Collected data:
------------

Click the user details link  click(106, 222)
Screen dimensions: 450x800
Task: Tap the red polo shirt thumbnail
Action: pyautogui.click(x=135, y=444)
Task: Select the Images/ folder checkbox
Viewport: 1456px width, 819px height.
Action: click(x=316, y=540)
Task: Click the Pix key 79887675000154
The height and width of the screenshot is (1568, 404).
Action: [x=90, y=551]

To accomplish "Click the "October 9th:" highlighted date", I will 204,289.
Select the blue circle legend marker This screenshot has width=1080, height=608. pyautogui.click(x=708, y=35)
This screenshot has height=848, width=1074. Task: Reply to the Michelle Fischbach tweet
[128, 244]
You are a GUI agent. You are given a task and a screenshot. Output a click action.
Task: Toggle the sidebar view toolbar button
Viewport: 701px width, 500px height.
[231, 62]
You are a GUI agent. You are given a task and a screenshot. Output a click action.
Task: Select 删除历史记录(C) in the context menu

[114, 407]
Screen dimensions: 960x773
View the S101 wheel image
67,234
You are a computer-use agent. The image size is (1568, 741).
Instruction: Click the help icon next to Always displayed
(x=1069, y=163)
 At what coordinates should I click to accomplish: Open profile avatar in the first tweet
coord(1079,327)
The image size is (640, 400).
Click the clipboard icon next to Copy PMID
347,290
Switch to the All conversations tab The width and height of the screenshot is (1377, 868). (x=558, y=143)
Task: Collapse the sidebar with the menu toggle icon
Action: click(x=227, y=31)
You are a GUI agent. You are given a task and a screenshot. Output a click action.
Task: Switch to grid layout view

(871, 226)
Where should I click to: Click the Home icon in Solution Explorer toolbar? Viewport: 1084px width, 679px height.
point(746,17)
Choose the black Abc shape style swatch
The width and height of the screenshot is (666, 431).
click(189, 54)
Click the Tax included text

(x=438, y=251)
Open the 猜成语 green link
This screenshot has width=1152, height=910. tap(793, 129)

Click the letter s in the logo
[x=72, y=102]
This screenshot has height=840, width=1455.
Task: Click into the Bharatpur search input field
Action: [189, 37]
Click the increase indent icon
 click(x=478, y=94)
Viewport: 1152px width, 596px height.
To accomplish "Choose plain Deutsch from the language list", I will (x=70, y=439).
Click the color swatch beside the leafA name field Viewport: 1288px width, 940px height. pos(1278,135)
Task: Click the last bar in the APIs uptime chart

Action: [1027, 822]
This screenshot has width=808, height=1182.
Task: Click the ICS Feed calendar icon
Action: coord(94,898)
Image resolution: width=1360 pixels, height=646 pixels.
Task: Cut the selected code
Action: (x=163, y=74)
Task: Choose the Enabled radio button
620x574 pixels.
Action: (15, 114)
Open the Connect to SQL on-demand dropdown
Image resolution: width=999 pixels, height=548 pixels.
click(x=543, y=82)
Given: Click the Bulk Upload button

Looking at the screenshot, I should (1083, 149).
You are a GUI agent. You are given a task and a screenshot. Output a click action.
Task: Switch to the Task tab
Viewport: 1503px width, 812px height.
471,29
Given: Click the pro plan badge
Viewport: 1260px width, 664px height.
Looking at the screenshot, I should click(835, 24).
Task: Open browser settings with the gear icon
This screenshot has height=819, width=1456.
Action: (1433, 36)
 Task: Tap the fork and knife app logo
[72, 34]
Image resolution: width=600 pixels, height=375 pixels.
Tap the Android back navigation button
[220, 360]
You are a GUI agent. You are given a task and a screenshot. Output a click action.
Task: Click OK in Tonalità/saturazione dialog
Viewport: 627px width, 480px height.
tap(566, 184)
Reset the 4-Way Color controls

------------

- [TASK BRIEF]: Swap "Viewport" for "Display" everywhere in the listing above, and reproduce it with no other changes.

- [CORRECT OUTPUT]:
Click the user details link  click(106, 222)
Screen dimensions: 450x800
Task: Tap the red polo shirt thumbnail
Action: pyautogui.click(x=135, y=444)
Task: Select the Images/ folder checkbox
Display: 1456px width, 819px height.
Action: click(x=316, y=540)
Task: Click the Pix key 79887675000154
The height and width of the screenshot is (1568, 404).
Action: [x=90, y=551]

To accomplish "Click the "October 9th:" highlighted date", I will 204,289.
Select the blue circle legend marker This screenshot has width=1080, height=608. pyautogui.click(x=708, y=35)
This screenshot has height=848, width=1074. Task: Reply to the Michelle Fischbach tweet
[128, 244]
You are a GUI agent. You are given a task and a screenshot. Output a click action.
Task: Toggle the sidebar view toolbar button
Display: 701px width, 500px height.
[231, 62]
You are a GUI agent. You are given a task and a screenshot. Output a click action.
Task: Select 删除历史记录(C) in the context menu

[114, 407]
Screen dimensions: 960x773
View the S101 wheel image
67,234
You are a computer-use agent. The image size is (1568, 741).
Instruction: Click the help icon next to Always displayed
(x=1069, y=163)
 At what coordinates should I click to accomplish: Open profile avatar in the first tweet
coord(1079,327)
The image size is (640, 400).
Click the clipboard icon next to Copy PMID
347,290
Switch to the All conversations tab The width and height of the screenshot is (1377, 868). (x=558, y=143)
Task: Collapse the sidebar with the menu toggle icon
Action: click(x=227, y=31)
You are a GUI agent. You are given a task and a screenshot. Output a click action.
Task: Switch to grid layout view

(871, 226)
Where should I click to: Click the Home icon in Solution Explorer toolbar? Display: 1084px width, 679px height.
point(746,17)
Choose the black Abc shape style swatch
The width and height of the screenshot is (666, 431).
click(189, 54)
Click the Tax included text

(x=438, y=251)
Open the 猜成语 green link
This screenshot has width=1152, height=910. tap(793, 129)

Click the letter s in the logo
[x=72, y=102]
This screenshot has height=840, width=1455.
Task: Click into the Bharatpur search input field
Action: [189, 37]
Click the increase indent icon
 click(x=478, y=94)
Display: 1152px width, 596px height.
To accomplish "Choose plain Deutsch from the language list", I will (x=70, y=439).
Click the color swatch beside the leafA name field Display: 1288px width, 940px height. pos(1278,135)
Task: Click the last bar in the APIs uptime chart

Action: [1027, 822]
This screenshot has width=808, height=1182.
Task: Click the ICS Feed calendar icon
Action: coord(94,898)
Image resolution: width=1360 pixels, height=646 pixels.
Task: Cut the selected code
Action: (x=163, y=74)
Task: Choose the Enabled radio button
620x574 pixels.
Action: (15, 114)
Open the Connect to SQL on-demand dropdown
Image resolution: width=999 pixels, height=548 pixels.
click(x=543, y=82)
Given: Click the Bulk Upload button

Looking at the screenshot, I should (1083, 149).
You are a GUI agent. You are given a task and a screenshot. Output a click action.
Task: Switch to the Task tab
Display: 1503px width, 812px height.
471,29
Given: Click the pro plan badge
Display: 1260px width, 664px height.
Looking at the screenshot, I should click(835, 24).
Task: Open browser settings with the gear icon
This screenshot has height=819, width=1456.
Action: (1433, 36)
 Task: Tap the fork and knife app logo
[72, 34]
Image resolution: width=600 pixels, height=375 pixels.
Tap the Android back navigation button
[220, 360]
You are a GUI agent. You are given a task and a screenshot. Output a click action.
Task: Click OK in Tonalità/saturazione dialog
Display: 627px width, 480px height.
tap(566, 184)
Reset the 4-Way Color controls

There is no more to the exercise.